Marra Ada · Nationalrat · 2012-03-05
Marra Ada · Nationalrat · Waadt · Sozialdemokratische Fraktion · 2012-03-05
Wortprotokoll
La Commission des institutions politiques a décidé de donner suite à l'initiative parlementaire déposée par Madame Glanzmann-Hunkeler, qui demande d'inscrire dans la Constitution que les symboles de l'Occident chrétien soient autorisés dans l'espace public, le 20 mai 2011 par la voix prépondérante de son président d'alors. Sa commission soeur du Conseil des Etats a quant à elle refusé d'y donner suite le 13 octobre 2011; elle est donc retournée à la CIP du Conseil national, qui au vu de la situation a décidé de ne plus donner suite à cette initiative.
Madame Glanzmann-Hunkeler a reporté au niveau suisse une situation qu'elle a vécue au niveau local dans son canton: ainsi, les autorités communales de Triengen ont placé une croix à la place du crucifix sur le mur des classes de l'école, car un libre penseur brandissait un arrêté du Tribunal fédéral datant de 1990 qui estimait que l'exigence de neutralité confessionnelle des écoles publiques avait été violée par la décision d'une commune tessinoise d'imposer un crucifix dans les salles de l'école primaire. Suite à la pose de la croix, le libre penseur a menacé de quitter le pays.
Les arguments de la majorité de la commission pour ne pas donner suite à cette initiative sont de plusieurs natures.
L'auteur de l'initiative parle d'Occident. Mais où s'arrête l'Occident, où est sa délimitation géographique? L'histoire de l'Occident est aussi complexe puisqu'il a été sous l'influence arabe et juive. L'Occident est formé de plusieurs religions.
Certains membres de la commission ont vu dans cette attitude un privilège accordé à une certaine religion et une mise à mal du respect de l'article 8 alinéa 2 de la Constitution qui dit que personne ne doit subir de discrimination du fait de ses convictions religieuses. Les athées de ce pays pourraient ainsi se sentir également mal à l'aise.

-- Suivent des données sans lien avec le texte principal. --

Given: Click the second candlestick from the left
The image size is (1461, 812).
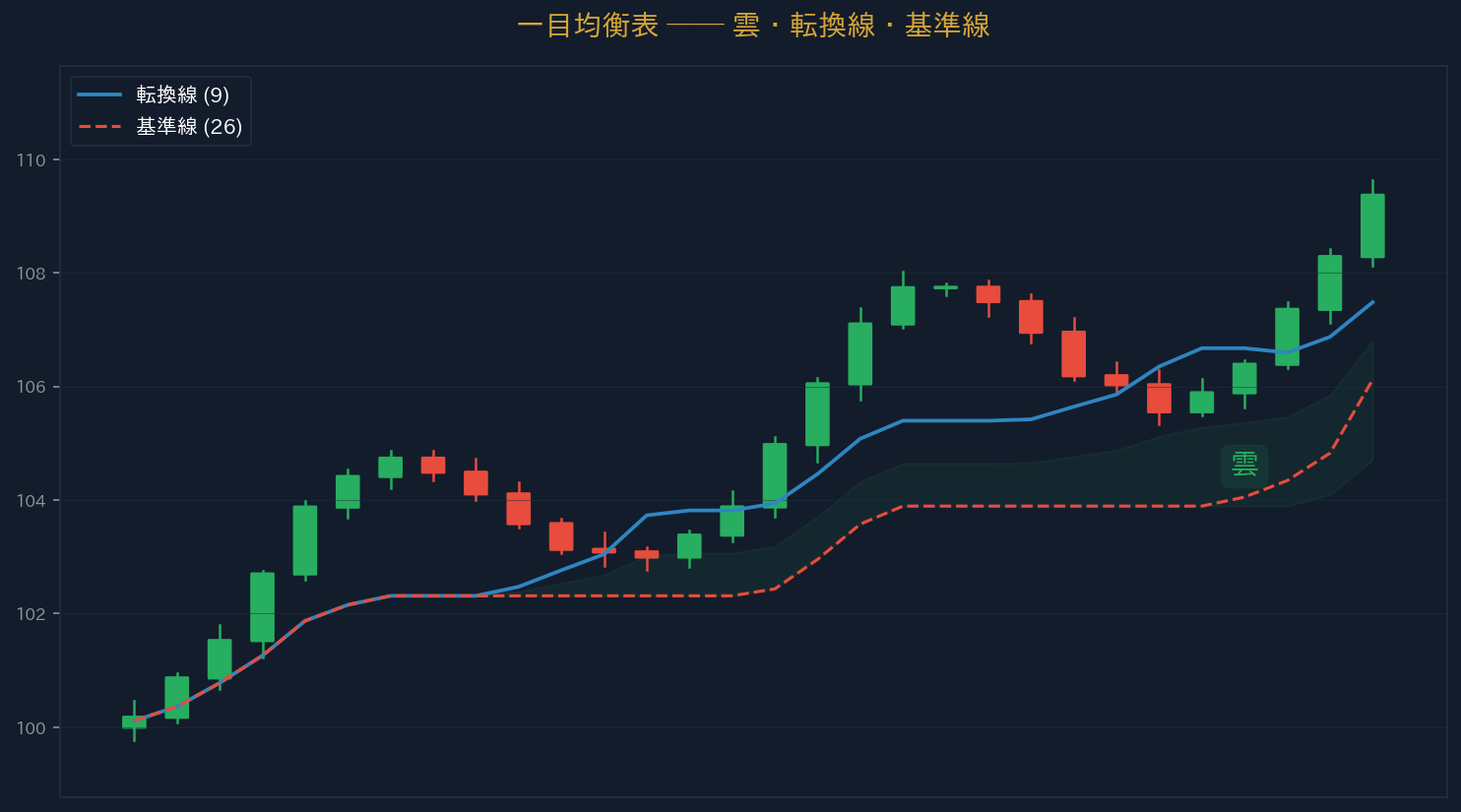Looking at the screenshot, I should click(x=177, y=697).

Mais le principal argument, c'est que la Constitution suisse n'interdit absolument pas les symboles chrétiens occidentaux dans quelque lieu que ce soit. La seule chose qui est interdite, je vous le rappelle, ce sont les minarets.
La Constitution suisse laisse aux cantons le soin de régler ces questions religieuses. Autant il est impensable de vouloir accrocher des crucifix dans des écoles publiques dans le canton de Vaud ou dans le canton de Genève, autant il est impensable de vouloir les arracher dans le canton de Fribourg ou dans le canton du Valais.
Madame Glanzmann-Hunkeler souhaite que la culture de la Suisse soit respectée: c'est en laissant les différentes sensibilités cantonales s'exprimer que l'on y arrivera le mieux. La préoccupation légitime de l'auteur de l'initiative, de ne pas voir s'amoindrir les droits des chrétiens en Suisse, est disproportionnée par rapport à la réalité. Il y a eu bien sûr des arrêts du Tribunal fédéral, lequel a condamné, il y a plus de 20 ans de cela, une commune tessinoise. Entre-temps, depuis les 22 ans qui nous séparent de cet évènement, il ne semble pas que les cantons catholiques aient vu leurs droits baisser.
Il y a eu d'autres arrêtés de tribunaux, dont un tout récent puisqu'il date de l'année dernière. Il a été rendu par la Cour européenne des droits de l'homme qui a donné un avis tout à fait contraire à celui du Tribunal fédéral qui, désormais, doit en tenir compte lorsqu'il rendra ses décisions.
Pour terminer, je répète qu'il semble disproportionné de vouloir légiférer au niveau de la Constitution de questions qui, aujourd'hui, respectent les sensibilités régionales et cantonales.